■ EXERCISE TEXT ■
Skip to content

Introduction

Geniml is a genomic interval machine learning toolkit, a Python package for building machine learning models of genomic interval data (BED files). It also includes ancillary functions to support other types of analyses of genomic interval data.

As of February 2024, this package and its documentation are undergoing rapid development, leading to some tutorials getting outdated. Please raise github issues if you find outdated or unclear directions, so we know where to focus effort that will benefit users.

Installation

To install geniml use this commands.

Without specifying dependencies, the default dependencies will be installed, which DO NOT include machine learning (ML) or heavy processing libraries.

From pypi:

pip install geniml
or install the latest version from the GitHub repository:
pip install git+https://github.com/databio/geniml.git

To install Machine learning dependencies use this command:

From pypi:

pip install geniml[ml]

Development

Run tests (from /tests) with pytest. Please read the contributor guide to contribute.

Modules and resources

Organization

geniml is organized into modules. The modules section gives an overview of each module.

Browsing by publication

If you're coming here from a manuscript, you might find it easier to identify the tutorials relevant for a particular manuscript by visiting the landing page for the publication of interest. You can find documentation organized by manuscript in the manuscripts section.

■ WHAT THE TASK REQUIRES ■
Please answer these questions about the geniml page.
(a) What type of files holds the genomic interval data that geniml models?
(b) Which command installs the machine learning dependencies from pypi?
(c) From which directory are the tests run, and with what tool?

■ Records excerpted from a collection ■
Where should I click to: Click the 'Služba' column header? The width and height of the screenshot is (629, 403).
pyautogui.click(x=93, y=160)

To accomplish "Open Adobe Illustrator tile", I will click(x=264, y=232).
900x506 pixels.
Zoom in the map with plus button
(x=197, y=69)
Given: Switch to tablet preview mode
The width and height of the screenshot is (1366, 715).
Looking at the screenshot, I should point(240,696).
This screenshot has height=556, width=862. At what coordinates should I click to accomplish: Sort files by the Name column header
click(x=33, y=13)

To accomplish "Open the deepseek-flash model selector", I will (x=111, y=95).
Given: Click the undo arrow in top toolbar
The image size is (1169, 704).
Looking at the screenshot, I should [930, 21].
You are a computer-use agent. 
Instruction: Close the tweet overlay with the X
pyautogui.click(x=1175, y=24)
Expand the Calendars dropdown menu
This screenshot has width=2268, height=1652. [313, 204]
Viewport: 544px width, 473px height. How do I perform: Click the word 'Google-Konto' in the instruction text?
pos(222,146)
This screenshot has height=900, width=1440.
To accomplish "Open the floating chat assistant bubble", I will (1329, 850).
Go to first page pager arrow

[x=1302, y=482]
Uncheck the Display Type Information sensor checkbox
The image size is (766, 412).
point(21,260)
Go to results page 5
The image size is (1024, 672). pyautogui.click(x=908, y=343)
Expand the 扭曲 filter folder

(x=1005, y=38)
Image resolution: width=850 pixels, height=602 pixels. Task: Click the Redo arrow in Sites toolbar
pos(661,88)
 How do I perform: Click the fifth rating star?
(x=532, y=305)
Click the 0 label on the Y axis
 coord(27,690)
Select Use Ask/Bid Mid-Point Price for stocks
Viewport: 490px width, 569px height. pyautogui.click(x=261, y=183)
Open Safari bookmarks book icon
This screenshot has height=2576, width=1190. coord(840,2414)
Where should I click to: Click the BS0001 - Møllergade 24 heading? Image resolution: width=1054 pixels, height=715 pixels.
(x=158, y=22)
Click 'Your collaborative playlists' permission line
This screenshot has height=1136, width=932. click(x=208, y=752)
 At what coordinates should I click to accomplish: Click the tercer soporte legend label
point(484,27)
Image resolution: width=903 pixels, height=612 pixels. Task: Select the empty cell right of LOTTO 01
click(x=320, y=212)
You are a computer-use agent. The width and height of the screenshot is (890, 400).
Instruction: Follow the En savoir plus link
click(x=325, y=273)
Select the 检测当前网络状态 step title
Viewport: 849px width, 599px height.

■ TASK RESPONSE ■
(a) BED files
(b) pip install geniml[ml]
(c) From /tests, with pytest